In the Catechismus of Archbishop Thomas Cranmer of Canterbury, he writes: “I believe that Jesus Christ, the Son of God, . . . was made perfect man, and was conceived in the womb of a woman, being a pure virgin, called Mary, of her proper substance, and her proper blood . . . I believe also that all this was done by the working of the Holy Ghost, without the work of men, to the end that all that was wrought therein might be holy and without spot, pure, and clean; and that thereby our conception might be clean and holy, which of itself is altogether spotted and defiled with sin. I believe that Jesus Christ was born of the Virgin Mary, without any manner of sin, and without any breach of her virginity; so that by his pure and holy nativity he has purified and made holy ours, which of itself is altogether unclean and defiled with sin.”

Christ is the new Adam, the new Man. St Paul takes up this analogy in his letter to the Church at Rome. Adam brought death into the old humanity. The new Adam (Jesus) brings life into a new humanity. The early Church Fathers took the analogy further in making the connection of Mary as the new Eve. As the old Eve’s disobedience lead the way to death, so the obedience of the new Eve (Mary) leads to the birth of a new humanity.

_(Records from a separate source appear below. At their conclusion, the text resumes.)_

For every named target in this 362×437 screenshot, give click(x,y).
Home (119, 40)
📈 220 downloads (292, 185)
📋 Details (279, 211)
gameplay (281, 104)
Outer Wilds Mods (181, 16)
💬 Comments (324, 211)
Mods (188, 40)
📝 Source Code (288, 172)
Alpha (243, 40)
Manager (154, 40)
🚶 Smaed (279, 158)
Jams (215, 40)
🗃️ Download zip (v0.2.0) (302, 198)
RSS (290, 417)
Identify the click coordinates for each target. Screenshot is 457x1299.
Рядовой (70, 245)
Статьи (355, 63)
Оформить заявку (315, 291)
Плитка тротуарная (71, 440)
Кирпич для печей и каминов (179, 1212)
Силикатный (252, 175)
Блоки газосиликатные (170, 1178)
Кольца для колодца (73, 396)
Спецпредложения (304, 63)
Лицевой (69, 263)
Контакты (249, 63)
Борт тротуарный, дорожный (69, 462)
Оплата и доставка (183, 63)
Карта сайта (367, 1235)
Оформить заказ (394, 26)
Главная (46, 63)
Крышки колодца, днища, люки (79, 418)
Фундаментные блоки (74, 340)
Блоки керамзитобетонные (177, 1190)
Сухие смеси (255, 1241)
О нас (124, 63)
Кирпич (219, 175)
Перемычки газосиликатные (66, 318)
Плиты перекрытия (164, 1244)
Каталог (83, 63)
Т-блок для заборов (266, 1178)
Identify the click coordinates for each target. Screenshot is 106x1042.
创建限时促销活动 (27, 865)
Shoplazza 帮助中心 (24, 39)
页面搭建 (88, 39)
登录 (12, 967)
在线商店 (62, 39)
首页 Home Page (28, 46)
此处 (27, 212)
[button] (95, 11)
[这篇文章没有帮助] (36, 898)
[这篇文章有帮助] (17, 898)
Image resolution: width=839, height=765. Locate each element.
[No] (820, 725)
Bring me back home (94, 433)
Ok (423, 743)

St Irenaeus of Lyons in the 2nd Century put it this way, “And so the knot tied by Eve’s disobedience was unloosed through the obedience of Mary; for what the virgin Eve had bound fast through unbelief, this did the Virgin Mary free through faith.” As Eve was called the mother of all living, so Mary was called Theotokos, (the Mother of God) and the Mother of all who find new life in Christ.

By the time of St Jerome, the contrast between Eve and Mary had evolved into a simple proverb, “Death by Eve, life by Mary.” Where Eve had said "No", Mary said "Yes." For this we call her blessed, and for this we give thanks.